◆ **Task to carry out**
This exercise calls for printing every record exactly once more.

(Data Opens)

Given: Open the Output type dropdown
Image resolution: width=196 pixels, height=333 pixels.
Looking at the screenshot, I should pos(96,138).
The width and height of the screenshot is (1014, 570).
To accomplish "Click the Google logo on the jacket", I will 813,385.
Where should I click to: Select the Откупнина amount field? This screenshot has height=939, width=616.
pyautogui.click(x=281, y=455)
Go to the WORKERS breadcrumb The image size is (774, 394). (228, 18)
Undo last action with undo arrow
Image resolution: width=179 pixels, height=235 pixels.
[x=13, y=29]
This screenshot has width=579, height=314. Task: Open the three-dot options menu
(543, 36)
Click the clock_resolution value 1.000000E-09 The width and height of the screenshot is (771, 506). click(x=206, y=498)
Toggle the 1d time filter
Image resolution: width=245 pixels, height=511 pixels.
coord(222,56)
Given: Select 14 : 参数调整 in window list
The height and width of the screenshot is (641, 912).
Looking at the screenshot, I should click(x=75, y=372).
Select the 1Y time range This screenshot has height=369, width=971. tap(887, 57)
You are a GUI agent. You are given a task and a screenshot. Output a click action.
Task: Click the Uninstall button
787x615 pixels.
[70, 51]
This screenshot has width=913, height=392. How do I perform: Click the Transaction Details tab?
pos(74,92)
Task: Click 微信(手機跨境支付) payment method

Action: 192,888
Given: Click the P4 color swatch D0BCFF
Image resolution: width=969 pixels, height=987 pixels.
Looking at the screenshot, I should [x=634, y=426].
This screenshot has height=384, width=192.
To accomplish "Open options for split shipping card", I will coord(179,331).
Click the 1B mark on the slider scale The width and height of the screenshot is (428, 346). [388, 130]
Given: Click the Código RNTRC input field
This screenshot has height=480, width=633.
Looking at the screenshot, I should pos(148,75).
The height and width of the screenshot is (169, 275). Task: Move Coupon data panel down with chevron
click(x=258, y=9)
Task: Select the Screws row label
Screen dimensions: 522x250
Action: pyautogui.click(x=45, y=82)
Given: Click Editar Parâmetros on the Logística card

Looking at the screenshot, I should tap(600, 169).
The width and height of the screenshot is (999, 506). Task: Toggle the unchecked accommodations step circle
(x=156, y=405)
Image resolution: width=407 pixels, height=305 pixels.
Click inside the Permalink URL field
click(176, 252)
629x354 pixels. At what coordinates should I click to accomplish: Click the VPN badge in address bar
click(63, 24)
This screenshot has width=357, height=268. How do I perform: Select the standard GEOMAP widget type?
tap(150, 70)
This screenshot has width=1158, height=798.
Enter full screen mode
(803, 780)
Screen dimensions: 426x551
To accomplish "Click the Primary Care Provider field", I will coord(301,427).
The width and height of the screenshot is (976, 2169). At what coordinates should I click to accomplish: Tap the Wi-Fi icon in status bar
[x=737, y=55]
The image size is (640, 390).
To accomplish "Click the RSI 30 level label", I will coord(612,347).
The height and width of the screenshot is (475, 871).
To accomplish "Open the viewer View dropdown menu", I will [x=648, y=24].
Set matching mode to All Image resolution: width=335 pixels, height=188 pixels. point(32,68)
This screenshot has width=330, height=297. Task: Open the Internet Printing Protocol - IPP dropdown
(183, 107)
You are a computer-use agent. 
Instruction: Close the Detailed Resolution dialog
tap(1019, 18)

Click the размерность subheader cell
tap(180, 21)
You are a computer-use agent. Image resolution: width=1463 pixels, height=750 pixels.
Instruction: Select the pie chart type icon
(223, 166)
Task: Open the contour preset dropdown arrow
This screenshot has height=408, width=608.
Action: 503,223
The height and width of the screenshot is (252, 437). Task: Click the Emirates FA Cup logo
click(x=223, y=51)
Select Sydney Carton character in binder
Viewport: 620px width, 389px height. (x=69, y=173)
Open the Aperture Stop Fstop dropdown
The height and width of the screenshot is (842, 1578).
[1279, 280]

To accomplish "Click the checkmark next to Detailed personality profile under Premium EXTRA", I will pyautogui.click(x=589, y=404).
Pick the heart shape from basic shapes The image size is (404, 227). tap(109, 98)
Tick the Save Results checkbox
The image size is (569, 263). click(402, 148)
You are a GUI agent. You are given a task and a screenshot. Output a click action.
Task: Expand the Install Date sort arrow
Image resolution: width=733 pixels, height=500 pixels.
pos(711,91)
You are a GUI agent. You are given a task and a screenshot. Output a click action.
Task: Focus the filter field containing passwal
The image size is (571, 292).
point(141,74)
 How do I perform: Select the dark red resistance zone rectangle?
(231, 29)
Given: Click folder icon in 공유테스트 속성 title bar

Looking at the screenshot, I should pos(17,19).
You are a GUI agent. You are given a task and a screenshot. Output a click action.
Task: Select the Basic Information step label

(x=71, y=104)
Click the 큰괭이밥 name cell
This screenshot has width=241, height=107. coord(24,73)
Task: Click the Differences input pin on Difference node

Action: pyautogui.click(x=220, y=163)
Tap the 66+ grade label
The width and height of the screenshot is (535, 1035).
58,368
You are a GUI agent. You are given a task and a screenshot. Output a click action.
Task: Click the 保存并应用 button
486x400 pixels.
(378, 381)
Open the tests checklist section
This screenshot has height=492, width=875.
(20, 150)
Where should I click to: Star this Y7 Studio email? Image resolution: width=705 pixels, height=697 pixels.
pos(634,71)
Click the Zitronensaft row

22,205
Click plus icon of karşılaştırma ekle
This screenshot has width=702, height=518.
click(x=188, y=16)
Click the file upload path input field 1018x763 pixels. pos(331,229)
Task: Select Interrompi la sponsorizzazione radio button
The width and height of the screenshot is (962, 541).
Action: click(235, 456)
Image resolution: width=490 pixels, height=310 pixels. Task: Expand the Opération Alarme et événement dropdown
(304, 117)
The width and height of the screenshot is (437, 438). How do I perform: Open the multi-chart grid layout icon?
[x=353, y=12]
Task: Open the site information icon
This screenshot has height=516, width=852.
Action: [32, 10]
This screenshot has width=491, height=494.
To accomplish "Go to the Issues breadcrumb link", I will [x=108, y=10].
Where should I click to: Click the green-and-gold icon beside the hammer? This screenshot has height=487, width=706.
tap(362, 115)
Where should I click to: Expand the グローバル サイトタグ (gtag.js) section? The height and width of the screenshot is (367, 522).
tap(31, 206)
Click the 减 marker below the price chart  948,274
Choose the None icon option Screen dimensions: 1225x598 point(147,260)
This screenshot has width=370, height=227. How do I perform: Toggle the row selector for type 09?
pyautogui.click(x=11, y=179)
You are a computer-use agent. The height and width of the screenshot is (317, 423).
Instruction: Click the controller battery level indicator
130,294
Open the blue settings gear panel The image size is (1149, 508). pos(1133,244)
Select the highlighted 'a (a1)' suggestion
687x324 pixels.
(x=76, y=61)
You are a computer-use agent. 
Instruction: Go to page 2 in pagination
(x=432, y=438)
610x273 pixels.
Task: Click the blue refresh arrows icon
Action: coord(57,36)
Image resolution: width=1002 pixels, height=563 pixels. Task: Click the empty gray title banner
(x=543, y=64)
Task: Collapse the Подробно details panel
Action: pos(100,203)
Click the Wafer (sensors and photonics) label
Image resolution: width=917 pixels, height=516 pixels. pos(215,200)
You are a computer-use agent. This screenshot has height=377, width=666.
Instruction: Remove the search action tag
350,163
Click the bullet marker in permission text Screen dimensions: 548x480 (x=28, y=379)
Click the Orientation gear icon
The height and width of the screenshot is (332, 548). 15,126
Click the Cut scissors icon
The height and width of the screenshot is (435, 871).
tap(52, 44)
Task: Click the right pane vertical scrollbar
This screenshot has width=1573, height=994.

(Data Closes)

◆ **Output for this task**
Given: Open the Output type dropdown
Image resolution: width=196 pixels, height=333 pixels.
Looking at the screenshot, I should pos(96,138).
The width and height of the screenshot is (1014, 570).
To accomplish "Click the Google logo on the jacket", I will 813,385.
Where should I click to: Select the Откупнина amount field? This screenshot has height=939, width=616.
pyautogui.click(x=281, y=455)
Go to the WORKERS breadcrumb The image size is (774, 394). (228, 18)
Undo last action with undo arrow
Image resolution: width=179 pixels, height=235 pixels.
[x=13, y=29]
This screenshot has width=579, height=314. Task: Open the three-dot options menu
(543, 36)
Click the clock_resolution value 1.000000E-09 The width and height of the screenshot is (771, 506). click(x=206, y=498)
Toggle the 1d time filter
Image resolution: width=245 pixels, height=511 pixels.
coord(222,56)
Given: Select 14 : 参数调整 in window list
The height and width of the screenshot is (641, 912).
Looking at the screenshot, I should click(x=75, y=372).
Select the 1Y time range This screenshot has height=369, width=971. tap(887, 57)
You are a GUI agent. You are given a task and a screenshot. Output a click action.
Task: Click the Uninstall button
787x615 pixels.
[70, 51]
This screenshot has width=913, height=392. How do I perform: Click the Transaction Details tab?
pos(74,92)
Task: Click 微信(手機跨境支付) payment method

Action: 192,888
Given: Click the P4 color swatch D0BCFF
Image resolution: width=969 pixels, height=987 pixels.
Looking at the screenshot, I should [x=634, y=426].
This screenshot has height=384, width=192.
To accomplish "Open options for split shipping card", I will coord(179,331).
Click the 1B mark on the slider scale The width and height of the screenshot is (428, 346). [388, 130]
Given: Click the Código RNTRC input field
This screenshot has height=480, width=633.
Looking at the screenshot, I should pos(148,75).
The height and width of the screenshot is (169, 275). Task: Move Coupon data panel down with chevron
click(x=258, y=9)
Task: Select the Screws row label
Screen dimensions: 522x250
Action: pyautogui.click(x=45, y=82)
Given: Click Editar Parâmetros on the Logística card

Looking at the screenshot, I should tap(600, 169).
The width and height of the screenshot is (999, 506). Task: Toggle the unchecked accommodations step circle
(x=156, y=405)
Image resolution: width=407 pixels, height=305 pixels.
Click inside the Permalink URL field
click(176, 252)
629x354 pixels. At what coordinates should I click to accomplish: Click the VPN badge in address bar
click(63, 24)
This screenshot has width=357, height=268. How do I perform: Select the standard GEOMAP widget type?
tap(150, 70)
This screenshot has width=1158, height=798.
Enter full screen mode
(803, 780)
Screen dimensions: 426x551
To accomplish "Click the Primary Care Provider field", I will coord(301,427).
The width and height of the screenshot is (976, 2169). At what coordinates should I click to accomplish: Tap the Wi-Fi icon in status bar
[x=737, y=55]
The image size is (640, 390).
To accomplish "Click the RSI 30 level label", I will coord(612,347).
The height and width of the screenshot is (475, 871).
To accomplish "Open the viewer View dropdown menu", I will [x=648, y=24].
Set matching mode to All Image resolution: width=335 pixels, height=188 pixels. point(32,68)
This screenshot has width=330, height=297. Task: Open the Internet Printing Protocol - IPP dropdown
(183, 107)
You are a computer-use agent. 
Instruction: Close the Detailed Resolution dialog
tap(1019, 18)

Click the размерность subheader cell
tap(180, 21)
You are a computer-use agent. Image resolution: width=1463 pixels, height=750 pixels.
Instruction: Select the pie chart type icon
(223, 166)
Task: Open the contour preset dropdown arrow
This screenshot has height=408, width=608.
Action: 503,223
The height and width of the screenshot is (252, 437). Task: Click the Emirates FA Cup logo
click(x=223, y=51)
Select Sydney Carton character in binder
Viewport: 620px width, 389px height. (x=69, y=173)
Open the Aperture Stop Fstop dropdown
The height and width of the screenshot is (842, 1578).
[1279, 280]

To accomplish "Click the checkmark next to Detailed personality profile under Premium EXTRA", I will pyautogui.click(x=589, y=404).
Pick the heart shape from basic shapes The image size is (404, 227). tap(109, 98)
Tick the Save Results checkbox
The image size is (569, 263). click(402, 148)
You are a GUI agent. You are given a task and a screenshot. Output a click action.
Task: Expand the Install Date sort arrow
Image resolution: width=733 pixels, height=500 pixels.
pos(711,91)
You are a GUI agent. You are given a task and a screenshot. Output a click action.
Task: Focus the filter field containing passwal
The image size is (571, 292).
point(141,74)
 How do I perform: Select the dark red resistance zone rectangle?
(231, 29)
Given: Click folder icon in 공유테스트 속성 title bar

Looking at the screenshot, I should pos(17,19).
You are a GUI agent. You are given a task and a screenshot. Output a click action.
Task: Select the Basic Information step label

(x=71, y=104)
Click the 큰괭이밥 name cell
This screenshot has width=241, height=107. coord(24,73)
Task: Click the Differences input pin on Difference node

Action: pyautogui.click(x=220, y=163)
Tap the 66+ grade label
The width and height of the screenshot is (535, 1035).
58,368
You are a GUI agent. You are given a task and a screenshot. Output a click action.
Task: Click the 保存并应用 button
486x400 pixels.
(378, 381)
Open the tests checklist section
This screenshot has height=492, width=875.
(20, 150)
Where should I click to: Star this Y7 Studio email? Image resolution: width=705 pixels, height=697 pixels.
pos(634,71)
Click the Zitronensaft row

22,205
Click plus icon of karşılaştırma ekle
This screenshot has width=702, height=518.
click(x=188, y=16)
Click the file upload path input field 1018x763 pixels. pos(331,229)
Task: Select Interrompi la sponsorizzazione radio button
The width and height of the screenshot is (962, 541).
Action: click(235, 456)
Image resolution: width=490 pixels, height=310 pixels. Task: Expand the Opération Alarme et événement dropdown
(304, 117)
The width and height of the screenshot is (437, 438). How do I perform: Open the multi-chart grid layout icon?
[x=353, y=12]
Task: Open the site information icon
This screenshot has height=516, width=852.
Action: [32, 10]
This screenshot has width=491, height=494.
To accomplish "Go to the Issues breadcrumb link", I will [x=108, y=10].
Where should I click to: Click the green-and-gold icon beside the hammer? This screenshot has height=487, width=706.
tap(362, 115)
Where should I click to: Expand the グローバル サイトタグ (gtag.js) section? The height and width of the screenshot is (367, 522).
tap(31, 206)
Click the 减 marker below the price chart  948,274
Choose the None icon option Screen dimensions: 1225x598 point(147,260)
This screenshot has width=370, height=227. How do I perform: Toggle the row selector for type 09?
pyautogui.click(x=11, y=179)
You are a computer-use agent. The height and width of the screenshot is (317, 423).
Instruction: Click the controller battery level indicator
130,294
Open the blue settings gear panel The image size is (1149, 508). pos(1133,244)
Select the highlighted 'a (a1)' suggestion
687x324 pixels.
(x=76, y=61)
You are a computer-use agent. 
Instruction: Go to page 2 in pagination
(x=432, y=438)
610x273 pixels.
Task: Click the blue refresh arrows icon
Action: coord(57,36)
Image resolution: width=1002 pixels, height=563 pixels. Task: Click the empty gray title banner
(x=543, y=64)
Task: Collapse the Подробно details panel
Action: pos(100,203)
Click the Wafer (sensors and photonics) label
Image resolution: width=917 pixels, height=516 pixels. pos(215,200)
You are a computer-use agent. This screenshot has height=377, width=666.
Instruction: Remove the search action tag
350,163
Click the bullet marker in permission text Screen dimensions: 548x480 (x=28, y=379)
Click the Orientation gear icon
The height and width of the screenshot is (332, 548). 15,126
Click the Cut scissors icon
The height and width of the screenshot is (435, 871).
tap(52, 44)
Task: Click the right pane vertical scrollbar
This screenshot has width=1573, height=994.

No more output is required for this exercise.